Golden slumbers | Inquirer Opinion

Golden slumbers

/ 05:05 AM September 02, 2022

When I was a girl, I thought the world of my dad.

We lived in a pink house with overgrown yellow bells, and on weekend mornings, I would wake up to him playing the Beatles on the speakers he fixed himself. He liked fixing appliances and building furniture, watering his plants, taking us to school, and picking out movies with us at the VHS shop.


To him, the ordinary, everyday things were meaningful, important things. It was enough for him to spend time together—watching TV over ramen dinners, cheering for the Golden State Warriors, driving miles of freeway singing to John Denver, laughing over Heineken beers and ginataang kanduli, looking quietly at empty skies from Signal Hill or a beach in Baler or the Blanco tree. It was enough for him to be a dad.

And he is a good dad, the best that there is. He would say he was proud of me, whether I was going on humanitarian missions, riding a bike for the first time, or failing college biology for the third time. I never had to be anything, just a good person, and a kind one.


These were the memories that came to me as we sat for 13 hours holding his hand, waiting for him to pass from this life.

How is he doing this, I thought, as I watched him take deep, staggering breaths on that hospital bed in the intensive care unit, machines hooked up to every part of him, skin and bones wrapped in a blanket because his body couldn’t keep him warm. Even if I could take him home, it would be more of this pain and this suffering, more of his hurt. I couldn’t bear to see him like this. I hadn’t been able to bear seeing him like this.

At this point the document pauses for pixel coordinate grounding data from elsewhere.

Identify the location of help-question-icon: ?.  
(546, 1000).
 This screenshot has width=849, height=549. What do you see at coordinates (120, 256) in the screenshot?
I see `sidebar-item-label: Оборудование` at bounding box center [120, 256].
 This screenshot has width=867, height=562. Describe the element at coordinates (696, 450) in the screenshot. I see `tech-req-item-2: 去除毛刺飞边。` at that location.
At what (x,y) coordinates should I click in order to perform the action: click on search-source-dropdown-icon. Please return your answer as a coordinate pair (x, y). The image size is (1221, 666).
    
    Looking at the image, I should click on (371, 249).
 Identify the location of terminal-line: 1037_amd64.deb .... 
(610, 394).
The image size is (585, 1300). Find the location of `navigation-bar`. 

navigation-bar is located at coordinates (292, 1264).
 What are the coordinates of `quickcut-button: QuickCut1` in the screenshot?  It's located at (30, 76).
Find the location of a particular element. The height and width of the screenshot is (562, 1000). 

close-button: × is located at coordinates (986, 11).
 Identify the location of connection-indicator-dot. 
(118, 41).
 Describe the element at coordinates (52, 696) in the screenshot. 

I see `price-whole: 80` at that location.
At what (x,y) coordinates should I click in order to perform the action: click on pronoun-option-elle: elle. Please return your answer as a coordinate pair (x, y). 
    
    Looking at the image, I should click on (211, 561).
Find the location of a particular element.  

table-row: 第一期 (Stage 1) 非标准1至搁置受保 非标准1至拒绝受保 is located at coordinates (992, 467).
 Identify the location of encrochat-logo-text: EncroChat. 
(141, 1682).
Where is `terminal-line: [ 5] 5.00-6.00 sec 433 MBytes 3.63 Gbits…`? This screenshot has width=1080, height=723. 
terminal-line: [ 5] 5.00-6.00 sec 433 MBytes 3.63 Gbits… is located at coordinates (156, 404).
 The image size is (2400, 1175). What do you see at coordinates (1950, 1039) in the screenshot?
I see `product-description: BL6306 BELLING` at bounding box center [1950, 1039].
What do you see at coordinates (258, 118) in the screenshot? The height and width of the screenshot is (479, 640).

This was not his body, not anymore. It hadn’t been for a while. That body was too small, too weak, too sick to hold his spirit. He can still fight, and he wanted to (“I feel fine!” he declared, “I’ll live 10 more years!”), but that emaciated receptacle couldn’t take any more. It was worn down, trying to keep up with his enormous will and his boundless hope. It couldn’t bear what he was ready to subject it to, what he had subjected it to.

“I haven’t lost hope,” he said, on the very day the doctor called to say this is it, we had done everything we could. When Dad was first diagnosed with stage 4 cancer, we packed our bags and flew to Los Angeles at the height of COVID lockdowns in late 2020. We sat in doctor’s offices as he underwent eight hours of surgery and two months of radiation before he went into remission for three weeks. And then there we were again, six hours of chemo every Tuesday for six months, only to come to this day anyway.

The doctor said he had a year. We had two weeks.

There is a moment when we take a fixed, final step from youth and childhood, knowing there is no way back. The day I watched my father die for 13 hours was mine.

Dad taught me that to face one’s death with such grace takes courage. To take all of that fear and despair, to turn it into something beautiful, it takes strength. And to hold on to hope with reckless abandon, it takes an unwavering faith.


It was a gift to witness his journey, to have walked this road with him.

In the government records, he would be tallied as one of the 90,000 casualties of the Omicron surge and flu season in California, and one of 600,000 to die of cancer this year alone. I refuse that he is reduced to this statistic, that this is his life and story, that he is known only by what he did not survive.

What he survived was 15 years as an immigrant in America, 15 years away from his family and his home. He is the strongest person I know, and the kindest. He takes pride in a job well done and cares very deeply for people. He has this unique ability to sit and listen and make you feel seen. If you gave him a gift, he would make sure to use or wear it until it fell apart, and then he would keep it some more. When he gave gifts, it was always something thoughtful, something you only mentioned once but he remembered.

He has the biggest heart and the brightest spirit. He is a good man, and he is so loved. He is remembered in good ways, in beautiful ways, and it makes me proud that so many people can bear witness to the best of him and the best in him.

Last week, on what would have been his 58th birthday, I wanted to tell him: Daddy, you are sunlight to everyone who knows you, and I am so proud you’re my dad.

I know you are here. You are in every song and every movie and every square inch of this city. I will find you in good music, good films, and good friends. I will work hard and live well and love more, and I will know that this part of me is you. I carry you with me. I will go with your kindness and your laughter and your light. Thank you for your love and your life.

I may no longer be a girl, but I still think the world of you.


Kara Medina, 28, is a humanitarian and development professional specializing in gender and disaster resilience. In the last two years, she read 27 books on grief and loss, only to find what she was looking for in “Abbey Road” (1969).